ASSIGNED TASK:
Print the data below exactly, but only the lines from the one containing "Task: Open 'How" down to the one containing "Click the JP¥27.000/year", inclusive.

INPUT RECORDS:
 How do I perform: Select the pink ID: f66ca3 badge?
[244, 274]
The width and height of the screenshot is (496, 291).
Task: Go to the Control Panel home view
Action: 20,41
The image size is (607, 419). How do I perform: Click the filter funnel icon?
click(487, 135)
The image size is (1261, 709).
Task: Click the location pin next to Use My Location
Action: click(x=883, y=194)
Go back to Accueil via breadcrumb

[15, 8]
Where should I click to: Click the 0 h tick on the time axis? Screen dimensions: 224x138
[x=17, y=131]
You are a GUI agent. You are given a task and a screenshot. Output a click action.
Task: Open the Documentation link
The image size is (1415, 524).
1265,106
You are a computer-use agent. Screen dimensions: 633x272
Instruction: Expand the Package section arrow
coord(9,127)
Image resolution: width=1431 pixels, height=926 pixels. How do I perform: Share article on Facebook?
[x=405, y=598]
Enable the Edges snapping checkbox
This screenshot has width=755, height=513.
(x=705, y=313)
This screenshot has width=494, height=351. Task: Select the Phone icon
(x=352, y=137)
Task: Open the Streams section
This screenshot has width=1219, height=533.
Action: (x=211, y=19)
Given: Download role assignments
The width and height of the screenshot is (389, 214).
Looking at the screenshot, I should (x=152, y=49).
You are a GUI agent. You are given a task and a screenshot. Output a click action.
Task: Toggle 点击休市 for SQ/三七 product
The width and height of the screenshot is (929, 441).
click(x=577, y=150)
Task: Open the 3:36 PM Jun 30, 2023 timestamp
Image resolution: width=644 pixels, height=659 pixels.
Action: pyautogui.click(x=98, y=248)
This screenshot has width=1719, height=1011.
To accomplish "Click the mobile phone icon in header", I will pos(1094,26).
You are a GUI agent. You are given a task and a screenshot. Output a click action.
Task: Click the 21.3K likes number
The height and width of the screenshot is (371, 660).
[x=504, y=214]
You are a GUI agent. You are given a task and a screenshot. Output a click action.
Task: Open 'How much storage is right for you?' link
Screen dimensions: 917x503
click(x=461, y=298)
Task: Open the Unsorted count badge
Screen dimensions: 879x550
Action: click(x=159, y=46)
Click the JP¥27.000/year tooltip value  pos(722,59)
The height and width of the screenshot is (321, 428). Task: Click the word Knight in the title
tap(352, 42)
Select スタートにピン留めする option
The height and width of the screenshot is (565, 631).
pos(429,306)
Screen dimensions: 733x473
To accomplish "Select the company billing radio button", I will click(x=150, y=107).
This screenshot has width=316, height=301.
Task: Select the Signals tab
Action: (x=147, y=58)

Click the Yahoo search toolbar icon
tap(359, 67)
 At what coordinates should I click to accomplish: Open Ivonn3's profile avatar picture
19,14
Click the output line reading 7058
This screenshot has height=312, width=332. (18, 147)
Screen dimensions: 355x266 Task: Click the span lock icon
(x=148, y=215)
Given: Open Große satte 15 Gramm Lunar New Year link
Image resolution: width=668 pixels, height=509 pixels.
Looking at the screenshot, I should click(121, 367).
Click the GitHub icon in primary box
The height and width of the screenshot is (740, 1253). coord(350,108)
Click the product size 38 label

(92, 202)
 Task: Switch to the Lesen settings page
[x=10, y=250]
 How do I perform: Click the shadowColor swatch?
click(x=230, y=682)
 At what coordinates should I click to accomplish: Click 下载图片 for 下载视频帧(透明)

SOLUTION TO THE EXERCISE:
Task: Open 'How much storage is right for you?' link
Screen dimensions: 917x503
click(x=461, y=298)
Task: Open the Unsorted count badge
Screen dimensions: 879x550
Action: click(x=159, y=46)
Click the JP¥27.000/year tooltip value  pos(722,59)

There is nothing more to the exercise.